Partout dans le monde, on a pris conscience du rôle crucial des services publics tels que les services de santé universels, les soins aux plus âgés et aux enfants, l’éducation, mais aussi l’accès à l’eau et à l’assainissement. Des missions qui reposent majoritairement sur les épaules des femmes, dans des conditions de travail souvent déplorables. Ce sont les premières à payer le prix de décennies de coupes budgétaires et de privatisation des services essentiels. C’est donc aussi au nom de l’égalité des sexes que les gouvernements doivent prendre des mesures immédiates et à long terme pour investir dans les services publics, la protection sociale et les infrastructures.
Toutes ces mesures indispensables ont évidemment un coût, et il s’agit au fond de répondre à une question simple : qui va payer ? A l’ICRICT, une commission engagée dans la réforme du système fiscal international de manière juste et équitable, nous répondons sans ambages qu’il est temps de faire payer les plus riches.
D’autant qu’ils se sont encore enrichis cette dernière année, malgré la pandémie, comme l’a montré un récent rapport d’Oxfam. Les dix premiers milliardaires du monde – tous des hommes, sans surprise – ont vu leur patrimoine augmenter d’un demi-billion de dollars depuis mars 2020. Ce serait largement suffisant pour empêcher que quiconque sur la planète ne tombe dans la pauvreté à cause du virus, et pour financer un vaccin contre le Covid-19 pour tous. Cette pandémie doit donc marquer un tournant dans l’imposition des plus riches.

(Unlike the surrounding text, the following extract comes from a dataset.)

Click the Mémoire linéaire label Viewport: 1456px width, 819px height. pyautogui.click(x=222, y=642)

C’est aussi une l’occasion de s’attaquer réellement à l’évasion fiscale des entreprises et de mettre un terme à la concurrence fiscale entre les pays.

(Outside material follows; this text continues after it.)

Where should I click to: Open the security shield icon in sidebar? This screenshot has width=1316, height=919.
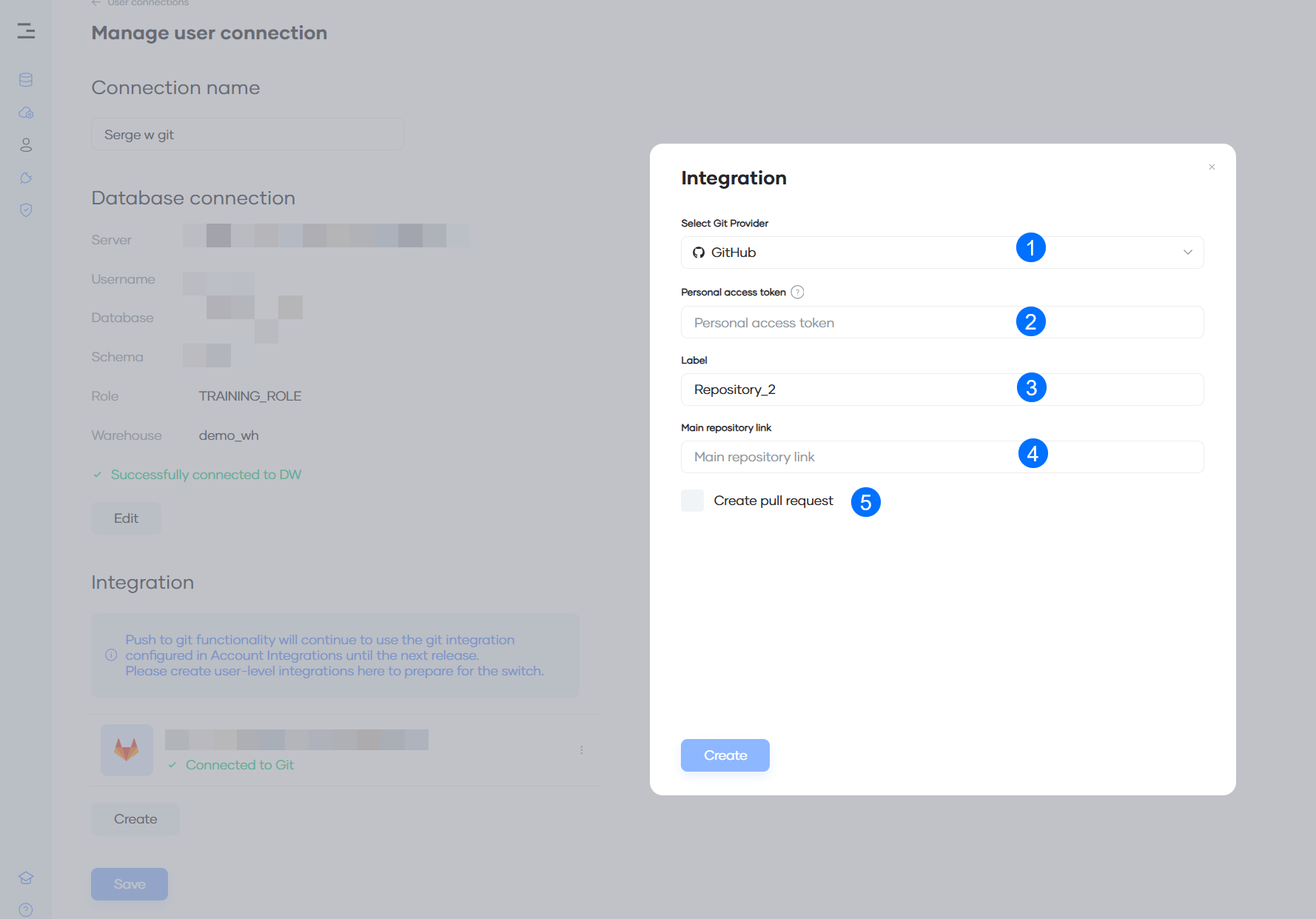tap(25, 210)
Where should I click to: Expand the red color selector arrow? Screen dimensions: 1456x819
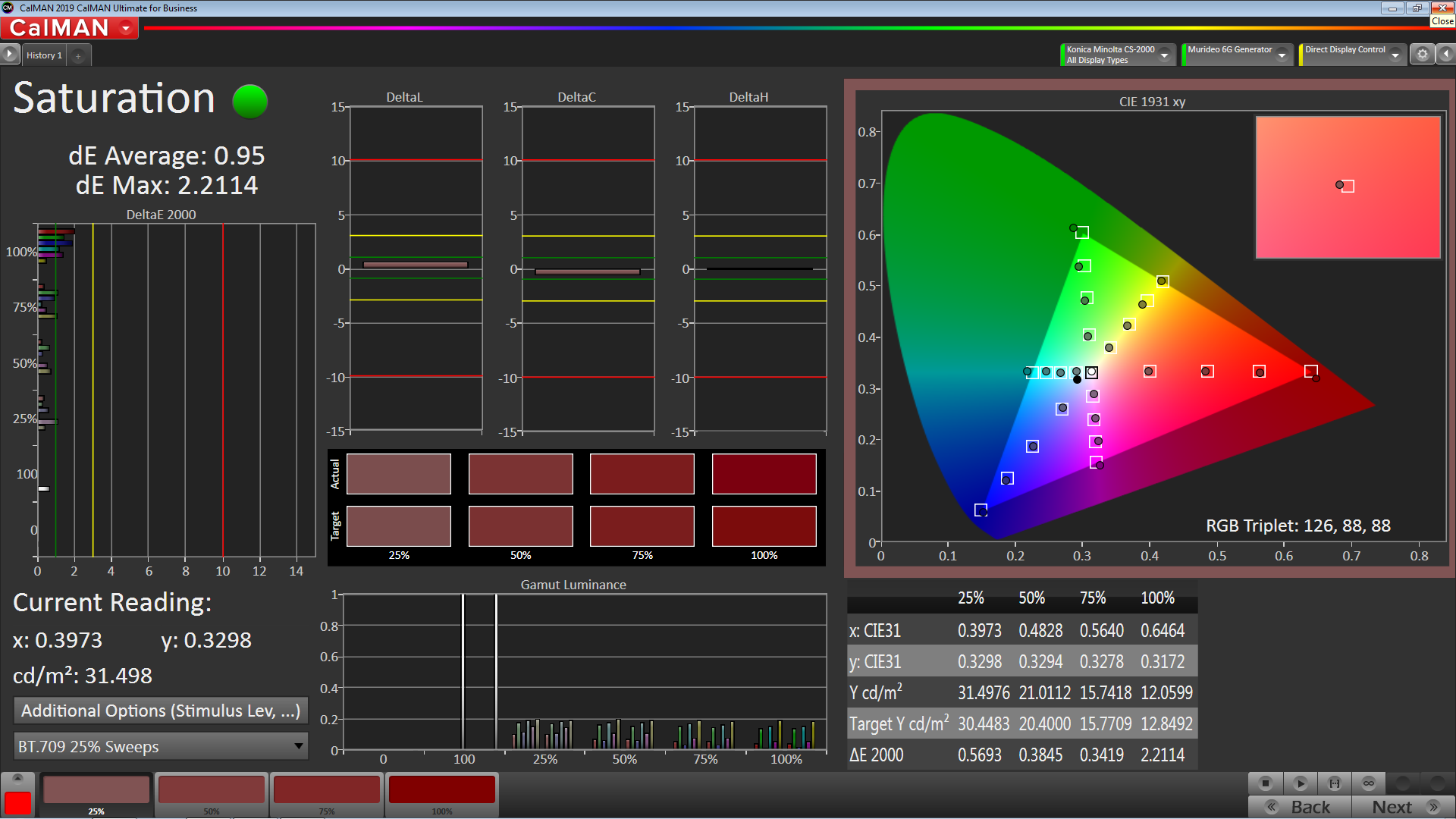point(18,778)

Et nous avons une solution à portée de main, que serait l’adoption d’un taux effectif minimum d’imposition des sociétés de 25 % au niveau mondial. Toute multinationale qui affiche ses bénéfices dans un paradis fiscal serait donc imposée dans son pays d’origine jusqu’à ce taux minimum, elle n’aurait donc plus aucun intérêt à le faire. Utopique il y a encore quelques semaines, cette mesure est désormais accessible, l’administration Biden assurant vouloir « tenter de mettre fin à ce qui a été une course mondiale destructrice au moins disant en matière de d’impôts sur les entreprises », pour reprendre les propos de la secrétaire d’État au Trésor Janet Yellen lors de son audition de confirmation.
L’engagement américain rendrait possible une réforme mondiale pour faire payer aux multinationales et aux plus riches leur juste part d’impôts. Il est essentiel que ces négociations se déroulent de la manière la plus transparente et la plus égalitaire possible, idéalement au sein de l’ONU, seul forum légitime pour ces discussions.
Aujourd’hui plus que jamais, taxer les plus riches ouvrirait la voie à des sociétés qui font du soin des plus vulnérables et de la solidarité une priorité. Et cette crise a une fois de plus démontré que cela ne sera pas possible sans mettre les droits des femmes au centre de nos valeurs.